Senate rejects public option

    A senate panel has voted against both versions of a government-run public health insurance option proposed today.





    A senate panel has voted against both versions of a government-run public health insurance option proposed today.

    The Washington Post reports that five Democrats and Republicans on the Senate Finance Committee rejected the first option on Tuesday in a vote of 15-8. They opposed the first option because they weren’t sure it would get all 60 votes needed for it to pass in Senate.

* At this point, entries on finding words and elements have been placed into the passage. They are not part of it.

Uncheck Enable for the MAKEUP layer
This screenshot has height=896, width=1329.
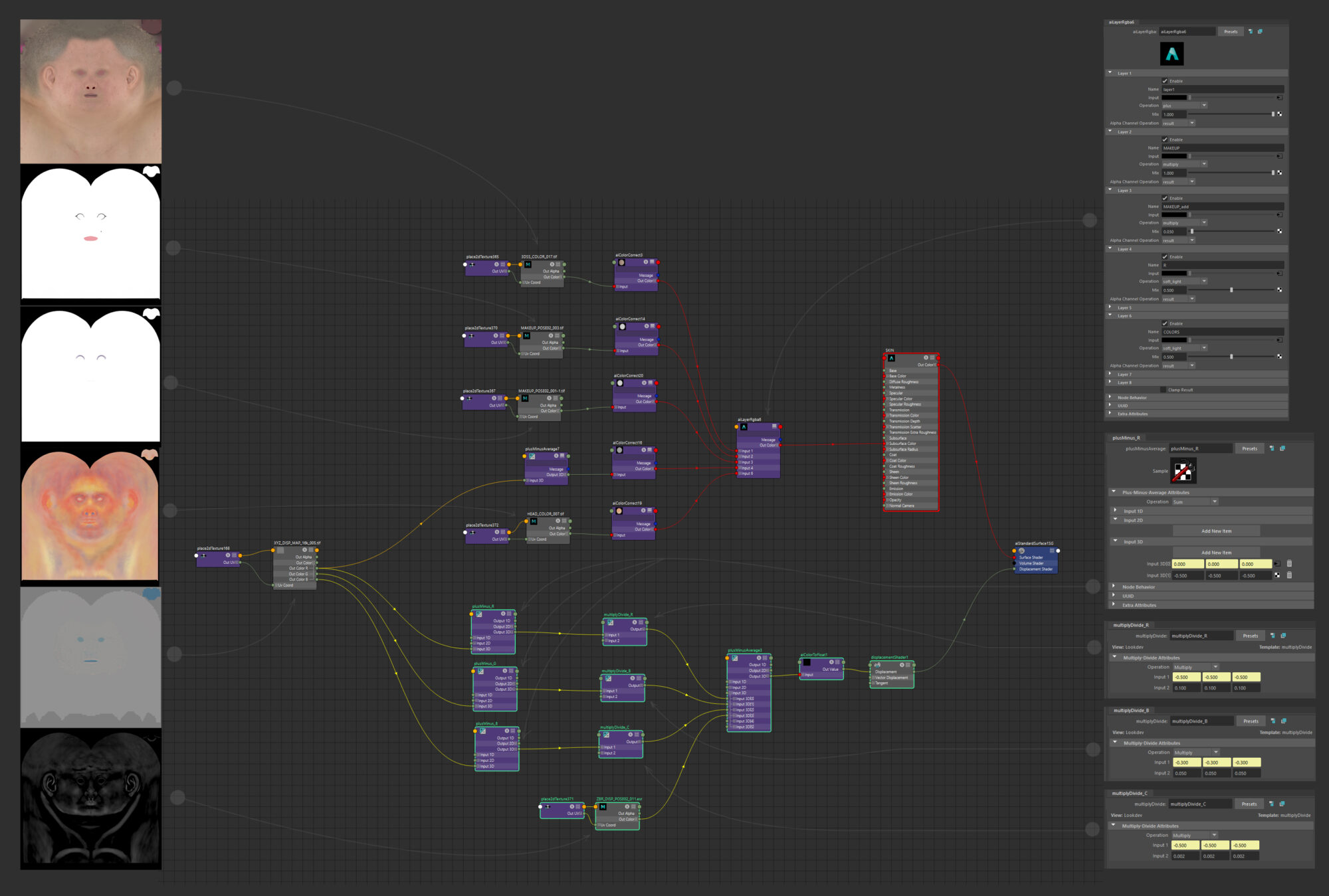point(1165,139)
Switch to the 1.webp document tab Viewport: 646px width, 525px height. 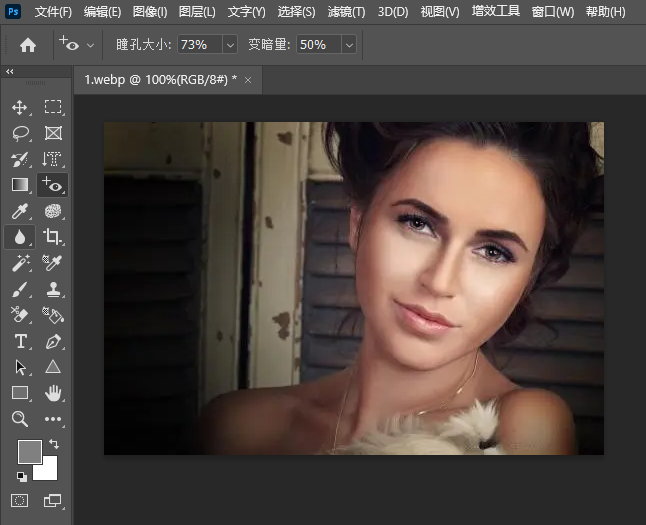160,79
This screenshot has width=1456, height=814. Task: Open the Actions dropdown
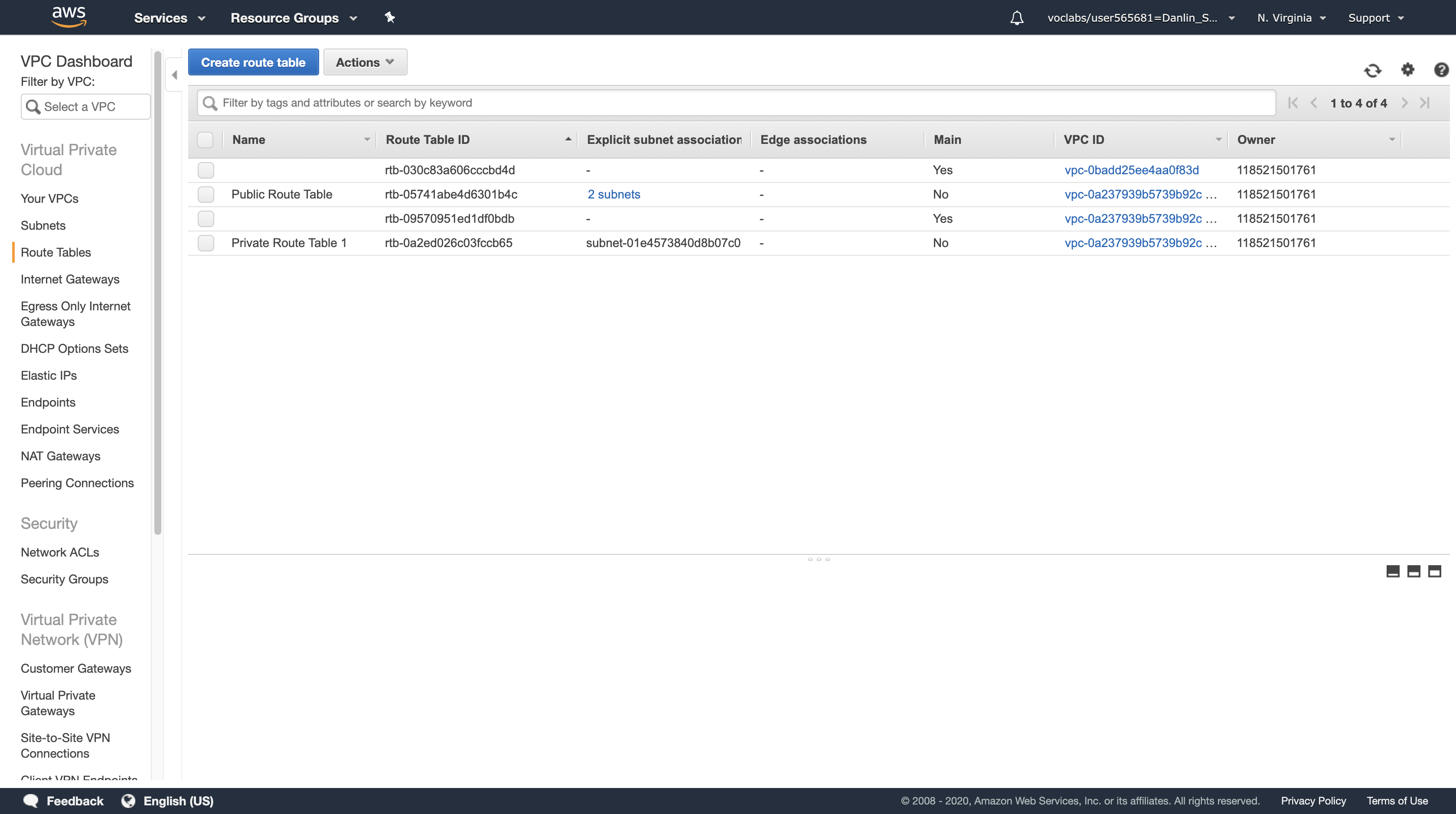[x=365, y=62]
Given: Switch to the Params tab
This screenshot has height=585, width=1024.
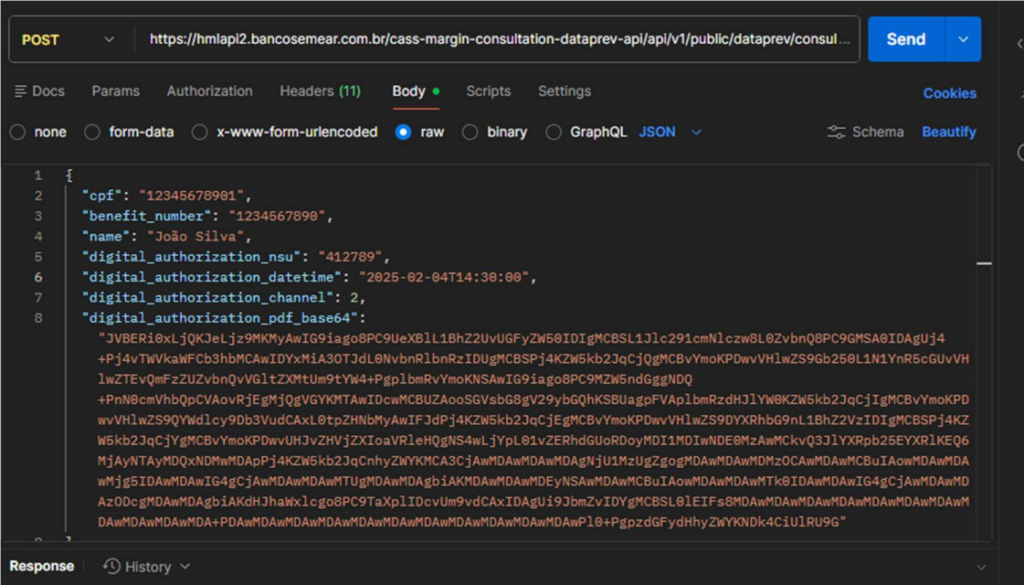Looking at the screenshot, I should coord(115,91).
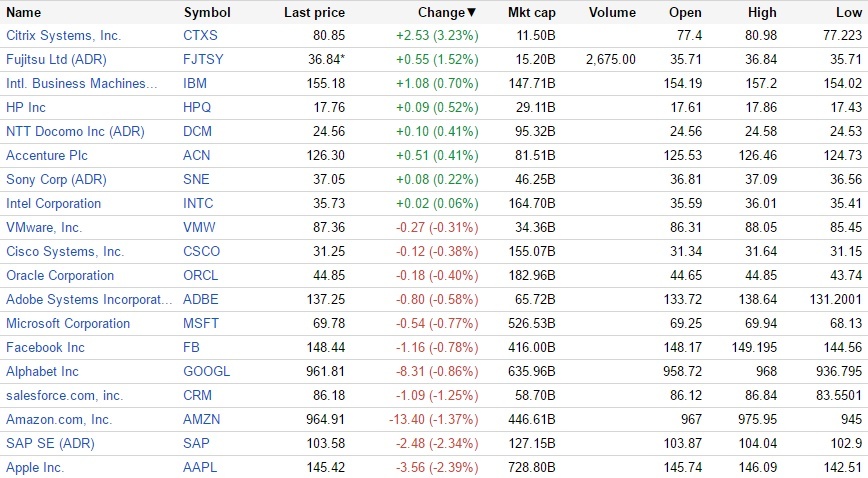
Task: Click the ORCL ticker symbol
Action: pos(202,276)
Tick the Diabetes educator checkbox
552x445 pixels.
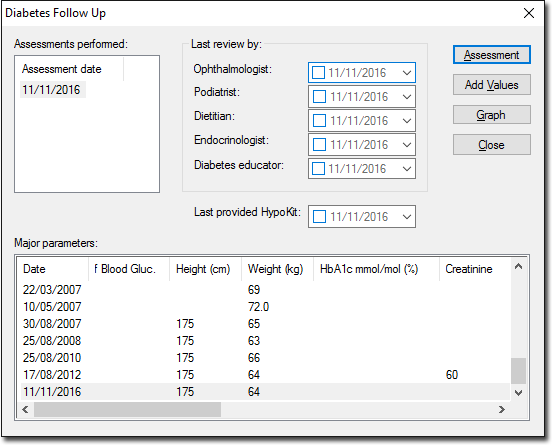click(x=318, y=169)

    The panel then began discussing another public option amendment for health care reform that was proposed by Sen. Charles Schumer of New York. He argued against the view that a single-payer health care option couldn’t pass Senate, contending that Americans have started warming up to the idea as they hear more about the benefits it offers consumers.

    "We are going to get at this, and at this, and at this, until we succeed, because we believe in it so strongly," he said.

    Chuck and Sen. John D. Rockefeller (D-West Virginia) also argue that having a public option would provide citizens with affordable choices for health insurance. But, on the other side of the aisle, Republicans said that taking up either amendment would only set up health care for complete government control.

    Panel Democrats opposed to the public options offered today also took issue with the John’s idea to link medical reimbursement with Medicaid for the first two years of the prospective reform. Simply put, hospitals and doctors that participate in Medicaid would also have to participate in the public option, but they would be reimbursed on the same scale as Medicaid.

    "They’re getting away with banditry, and they revel in it," John said of insurance companies and their current business practices. He added that, by comparison, his proposal would save more than $50 billion in 10 years.